*** Opening of Dataset records ***
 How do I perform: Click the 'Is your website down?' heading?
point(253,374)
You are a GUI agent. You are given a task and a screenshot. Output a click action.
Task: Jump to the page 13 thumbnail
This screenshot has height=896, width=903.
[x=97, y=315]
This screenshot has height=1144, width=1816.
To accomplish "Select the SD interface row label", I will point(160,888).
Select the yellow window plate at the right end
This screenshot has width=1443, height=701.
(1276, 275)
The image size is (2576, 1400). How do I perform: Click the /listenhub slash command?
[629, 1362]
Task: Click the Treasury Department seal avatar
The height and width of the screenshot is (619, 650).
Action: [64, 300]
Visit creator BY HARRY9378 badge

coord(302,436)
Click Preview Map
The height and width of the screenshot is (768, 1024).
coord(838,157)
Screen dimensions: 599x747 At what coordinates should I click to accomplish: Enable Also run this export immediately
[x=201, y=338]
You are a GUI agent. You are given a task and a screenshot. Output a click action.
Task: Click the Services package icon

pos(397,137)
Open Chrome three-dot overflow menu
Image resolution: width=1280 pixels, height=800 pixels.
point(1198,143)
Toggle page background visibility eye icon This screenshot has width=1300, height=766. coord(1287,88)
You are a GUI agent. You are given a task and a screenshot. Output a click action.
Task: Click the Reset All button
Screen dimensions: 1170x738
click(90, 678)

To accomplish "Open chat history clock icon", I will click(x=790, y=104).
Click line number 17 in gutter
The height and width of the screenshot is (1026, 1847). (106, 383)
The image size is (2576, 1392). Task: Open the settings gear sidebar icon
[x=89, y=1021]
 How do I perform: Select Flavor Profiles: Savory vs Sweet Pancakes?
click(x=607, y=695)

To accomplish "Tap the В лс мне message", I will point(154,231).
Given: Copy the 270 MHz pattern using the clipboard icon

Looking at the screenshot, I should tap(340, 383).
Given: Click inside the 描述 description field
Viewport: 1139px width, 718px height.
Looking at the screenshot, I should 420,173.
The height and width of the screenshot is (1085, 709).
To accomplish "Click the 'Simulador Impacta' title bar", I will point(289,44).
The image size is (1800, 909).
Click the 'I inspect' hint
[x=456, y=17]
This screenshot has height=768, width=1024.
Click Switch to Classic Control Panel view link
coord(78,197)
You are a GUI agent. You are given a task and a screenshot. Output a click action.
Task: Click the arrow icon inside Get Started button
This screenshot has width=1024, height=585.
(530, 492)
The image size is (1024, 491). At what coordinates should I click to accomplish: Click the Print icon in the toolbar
*** Close of Dataset records ***
Work order: Extract the complete listing verbatim.

Answer space:
 How do I perform: Click the 'Is your website down?' heading?
point(253,374)
You are a GUI agent. You are given a task and a screenshot. Output a click action.
Task: Jump to the page 13 thumbnail
This screenshot has height=896, width=903.
[x=97, y=315]
This screenshot has height=1144, width=1816.
To accomplish "Select the SD interface row label", I will point(160,888).
Select the yellow window plate at the right end
This screenshot has width=1443, height=701.
(1276, 275)
The image size is (2576, 1400). How do I perform: Click the /listenhub slash command?
[629, 1362]
Task: Click the Treasury Department seal avatar
The height and width of the screenshot is (619, 650).
Action: [64, 300]
Visit creator BY HARRY9378 badge

coord(302,436)
Click Preview Map
The height and width of the screenshot is (768, 1024).
coord(838,157)
Screen dimensions: 599x747 At what coordinates should I click to accomplish: Enable Also run this export immediately
[x=201, y=338]
You are a GUI agent. You are given a task and a screenshot. Output a click action.
Task: Click the Services package icon

pos(397,137)
Open Chrome three-dot overflow menu
Image resolution: width=1280 pixels, height=800 pixels.
point(1198,143)
Toggle page background visibility eye icon This screenshot has width=1300, height=766. coord(1287,88)
You are a GUI agent. You are given a task and a screenshot. Output a click action.
Task: Click the Reset All button
Screen dimensions: 1170x738
click(90, 678)

To accomplish "Open chat history clock icon", I will click(x=790, y=104).
Click line number 17 in gutter
The height and width of the screenshot is (1026, 1847). (106, 383)
The image size is (2576, 1392). Task: Open the settings gear sidebar icon
[x=89, y=1021]
 How do I perform: Select Flavor Profiles: Savory vs Sweet Pancakes?
click(x=607, y=695)

To accomplish "Tap the В лс мне message", I will point(154,231).
Given: Copy the 270 MHz pattern using the clipboard icon

Looking at the screenshot, I should tap(340, 383).
Given: Click inside the 描述 description field
Viewport: 1139px width, 718px height.
Looking at the screenshot, I should 420,173.
The height and width of the screenshot is (1085, 709).
To accomplish "Click the 'Simulador Impacta' title bar", I will point(289,44).
The image size is (1800, 909).
Click the 'I inspect' hint
[x=456, y=17]
This screenshot has height=768, width=1024.
Click Switch to Classic Control Panel view link
coord(78,197)
You are a GUI agent. You are given a task and a screenshot. Output a click action.
Task: Click the arrow icon inside Get Started button
This screenshot has width=1024, height=585.
(530, 492)
The image size is (1024, 491). At what coordinates should I click to accomplish: Click the Print icon in the toolbar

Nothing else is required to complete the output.